TEXT EXCERPT:
|---|

CHANGELING
By TODD McCARTHY
Variety, 5/20/08
A thematic
companion piece to "Mystic River" but more complex and
far-reaching, "Changeling" impressively continues Clint
Eastwood's great run of ambitious late-career pictures. Emotionally
powerful and stylistically sure-handed, this true story-inspired
drama begins small with the disappearance of a young boy, only to
gradually fan out to become a comprehensive critique of the entire
power structure of Los Angeles, circa 1928. Graced by a top-notch
performance from Angelina Jolie, the Universal release looks poised
to do some serious business upon tentatively scheduled opening late
in the year.
Constructed around the infamous "Wineville Chicken Murders"
in Riverside County, Calif., which achieved great notoriety at the
time and, surprisingly, have never inspired a film before, the outstanding
screenplay by J. Michael Straczynski (creator of TV's "Babylon
5") has deceptive simplicity and ambition to it, qualities
the director honors by underplaying the melodrama and not signaling
the story's eventual dimensions at the outset. Characters and sociopolitical
elements are introduced with almost breathtaking deliberation, as
dramatic force and artistic substance steadily mount across the
long-arc running time.
With a melancholy mood set by Eastwood's typically spare guitar-and-piano
score, the languid opening stretch stresses the ordinary nature
of life for single mother Christine Collins (Jolie) and her 10-year-old
son Walter (Gattlin Griffith), who share a modest house in a quiet
neighborhood in Los Angeles. Christine has the photogenic job of
telephone supervisor on roller-skates, overseeing dozens of female
operators as they connect calls at a giant switchboard. Early sound
films were loaded with scenes of smart-talking women handling phone
lines; Eastwood takes advantage of the inspiration of skates to
cover them in neat tracking shots.

|---|

ENTRIES:
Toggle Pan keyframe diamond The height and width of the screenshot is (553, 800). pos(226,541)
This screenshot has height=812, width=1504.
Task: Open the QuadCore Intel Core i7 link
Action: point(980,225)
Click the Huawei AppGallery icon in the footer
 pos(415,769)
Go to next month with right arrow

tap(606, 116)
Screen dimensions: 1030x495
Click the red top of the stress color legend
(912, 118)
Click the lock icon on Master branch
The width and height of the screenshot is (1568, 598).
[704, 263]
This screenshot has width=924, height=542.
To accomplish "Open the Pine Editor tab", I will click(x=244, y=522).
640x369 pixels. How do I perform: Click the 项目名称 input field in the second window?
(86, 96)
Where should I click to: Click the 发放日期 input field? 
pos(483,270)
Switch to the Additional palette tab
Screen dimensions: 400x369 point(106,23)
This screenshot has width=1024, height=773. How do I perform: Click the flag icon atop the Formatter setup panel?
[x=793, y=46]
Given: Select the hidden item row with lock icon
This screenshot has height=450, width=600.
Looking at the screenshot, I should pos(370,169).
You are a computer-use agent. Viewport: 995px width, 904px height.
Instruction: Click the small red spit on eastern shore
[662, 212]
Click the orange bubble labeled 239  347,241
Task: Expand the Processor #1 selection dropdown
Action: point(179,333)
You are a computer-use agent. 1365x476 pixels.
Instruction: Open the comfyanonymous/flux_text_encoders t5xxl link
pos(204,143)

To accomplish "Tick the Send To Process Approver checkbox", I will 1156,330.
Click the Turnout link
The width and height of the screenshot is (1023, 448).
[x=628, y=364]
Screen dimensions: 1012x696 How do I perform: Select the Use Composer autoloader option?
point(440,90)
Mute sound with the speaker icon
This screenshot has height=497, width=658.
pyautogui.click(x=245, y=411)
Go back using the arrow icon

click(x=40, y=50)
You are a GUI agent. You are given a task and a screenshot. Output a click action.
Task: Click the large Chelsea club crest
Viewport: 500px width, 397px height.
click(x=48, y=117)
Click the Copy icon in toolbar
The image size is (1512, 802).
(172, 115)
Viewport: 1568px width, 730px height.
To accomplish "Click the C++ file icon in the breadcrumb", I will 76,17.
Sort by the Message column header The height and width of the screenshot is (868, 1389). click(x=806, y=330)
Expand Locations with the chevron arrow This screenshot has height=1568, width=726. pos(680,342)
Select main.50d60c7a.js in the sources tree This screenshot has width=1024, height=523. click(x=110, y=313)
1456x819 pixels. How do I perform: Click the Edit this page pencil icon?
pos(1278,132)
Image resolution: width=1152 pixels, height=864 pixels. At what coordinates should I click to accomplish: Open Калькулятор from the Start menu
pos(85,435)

|---|

WHAT IS ASKED:
(1) Answer these three questions from the Changeling review.
(a) Who wrote the screenplay?
(b) Around what year does the film's critique of the Los Angeles power structure take place?
(c) What job does Christine Collins hold?
(2) Can you retype the passage of the Changeling review between "Constructed around the" and "long-arc running time.", inclusive?

EXERCISE ANSWERS:
(1)
(a) J. Michael Straczynski
(b) 1928
(c) Telephone supervisor on roller-skates

(2)
Constructed around the infamous "Wineville Chicken Murders"
in Riverside County, Calif., which achieved great notoriety at the
time and, surprisingly, have never inspired a film before, the outstanding
screenplay by J. Michael Straczynski (creator of TV's "Babylon
5") has deceptive simplicity and ambition to it, qualities
the director honors by underplaying the melodrama and not signaling
the story's eventual dimensions at the outset. Characters and sociopolitical
elements are introduced with almost breathtaking deliberation, as
dramatic force and artistic substance steadily mount across the
long-arc running time.